With the 14th Amendment, the government has presented the choice of either refusing to participate in the system and be punished, or participate in a system in which one has a minute chance of rectifying one’s abject condition (prior to this they would have claimed dominion over the individual anyway, albeit with a fuzzier justification, mostly through property taxes). And with the 16th Amendment granting the government the unwarranted ability to tax one’s income, the ruthless circle of plunder was completed. This is the true nature of the so-called “voluntary” decision of whether to vote or not. As Lysander Spooner said in No Treason, voting, in these circumstances, is a defensive measure adopted in the hope of rectifying the wrongs perpetrated by an illicit government. As an analogy, imagine you were kidnapped and held in prison against your will. Let’s say your captors decide to give you the choice of playing a game of dice with them; if you roll five 6’s in a row, they will release you. They say you can either participate in this game of dice or you can persist in this state of involuntary bondage. However, they stipulate that your participation in the dice game constitutes consent to further imprisonment should you not roll the five magic 6’s that grant you your freedom. Would anyone say this is a valid contract? Would anyone assert since you were given the choice of whether or not to participate in this dice game it was a voluntary action expressing consent? I think we may see, after some reflection, the absurdity of claiming that voting, or any other participation in the government, may constitute consent to the government. We could make a similar analogy with a slave being born into slavery and coerced to operate within the system. Pretending they had a choice by giving them the chance to choose a white slave master, in the hope of their being treated less harshly by a more benign master, no more validates their slavery because they voted on it than does the above situation legitimize their imprisonment because they agreed to play the dice game. The voting paper could explicitly state “voting is a contract and participating is a declaration of consent” but this contract isn’t valid because they are actively threatening the individual with compulsion.

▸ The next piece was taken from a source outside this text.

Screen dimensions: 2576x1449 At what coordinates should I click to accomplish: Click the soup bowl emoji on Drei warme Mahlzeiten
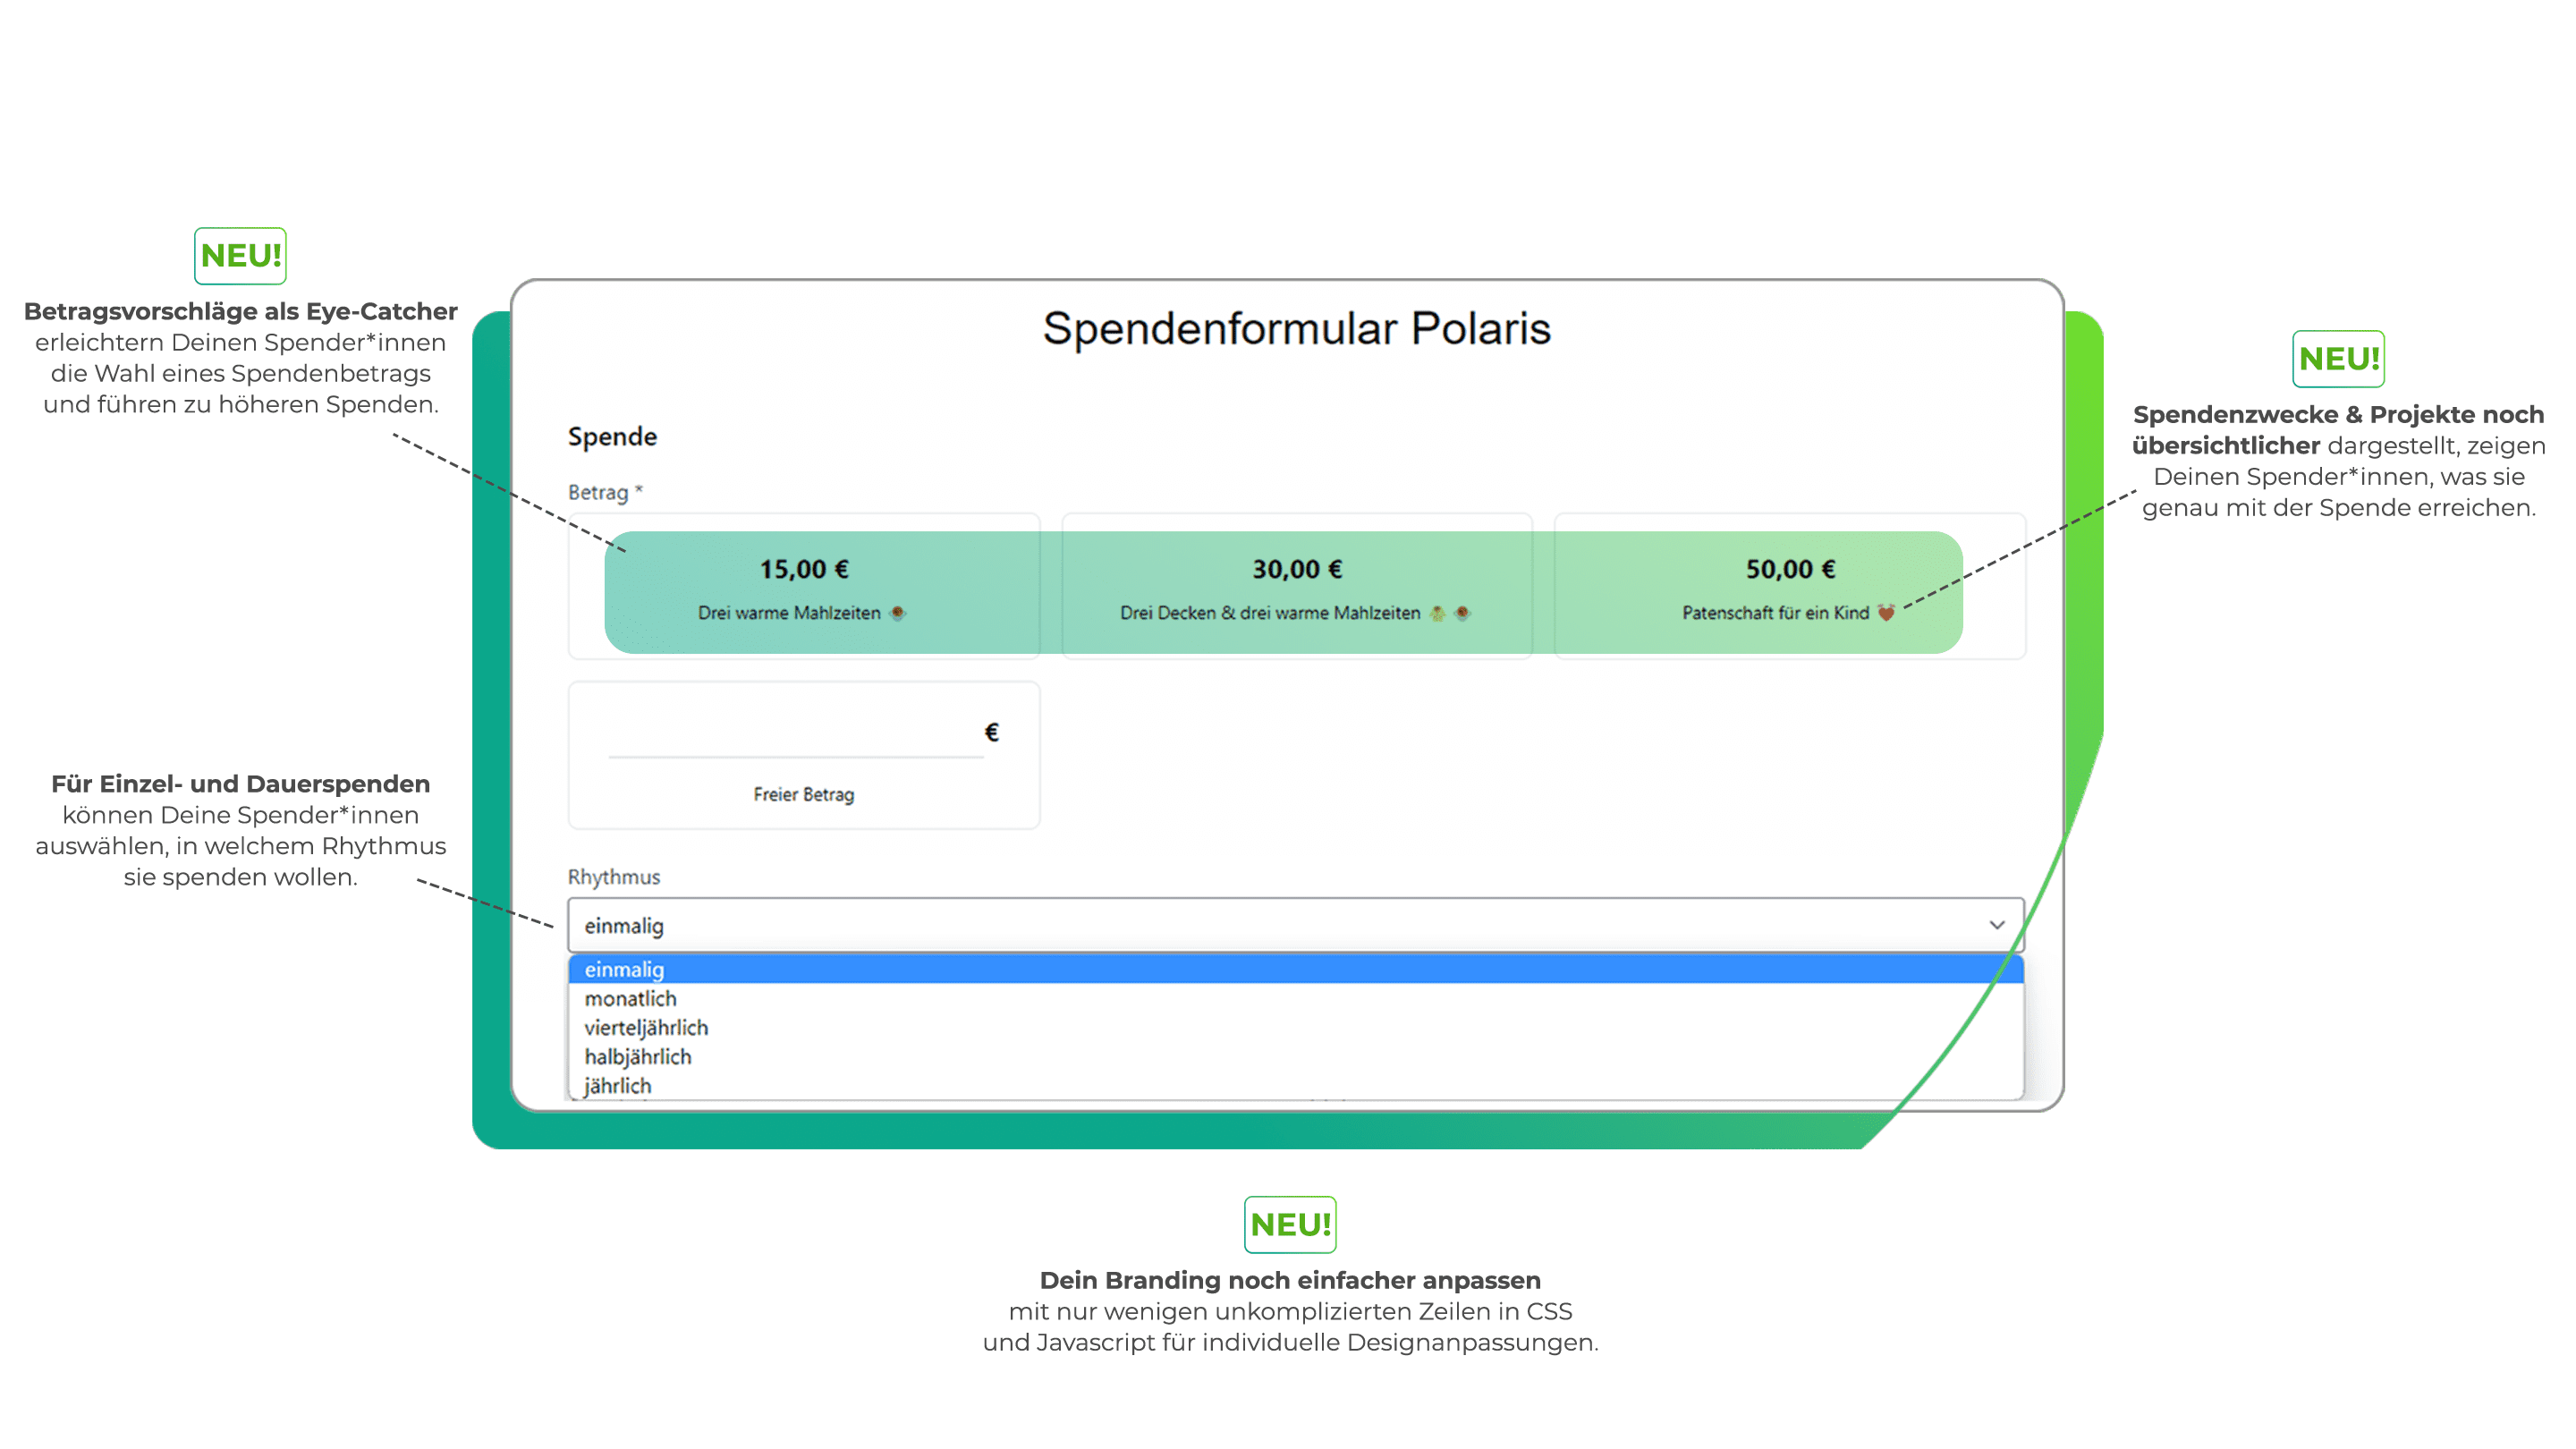tap(898, 614)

I would recommend reviewing what Lysander Spooner wrote on why “Voting Does Not Imply Consent”. This is a succinct portion of his longer treatise, No Treason, addressing the issue directly. Here he touches on a slightly different analysis of voting, but still reaches the same conclusion that voting does not imply consent. “To take a man’s property without his consent, and then to infer his consent because he attempts, by voting, to prevent that property from being used to his injury, is a very insufficient proof of his consent to support the Constitution.” If it were the case that anyone born within the United States was not automatically a U.S. citizen and therefore not automatically subject to the jurisdiction of the federal government, and that the government did not attempt to expropriate the property of individuals with or without any actual consent, only then could we say that an individual, by voting, may be expressing consent. Only then would their choice truly be voluntary because they could live free of the laws and jurisdiction of the State by refusing consent and because they were not actively being expropriated by the government.

The idealist thing to do may be to refuse to vote or in any way participate in the government, knowing that you are vindicated when the government tyrannizes you and exercises its illegitimate dominion over you. For all intents and purposes, though, it is a rather foolish endeavor, especially in light of the above proof voting is not consent (at least not in the current and historical state of affairs in the United States).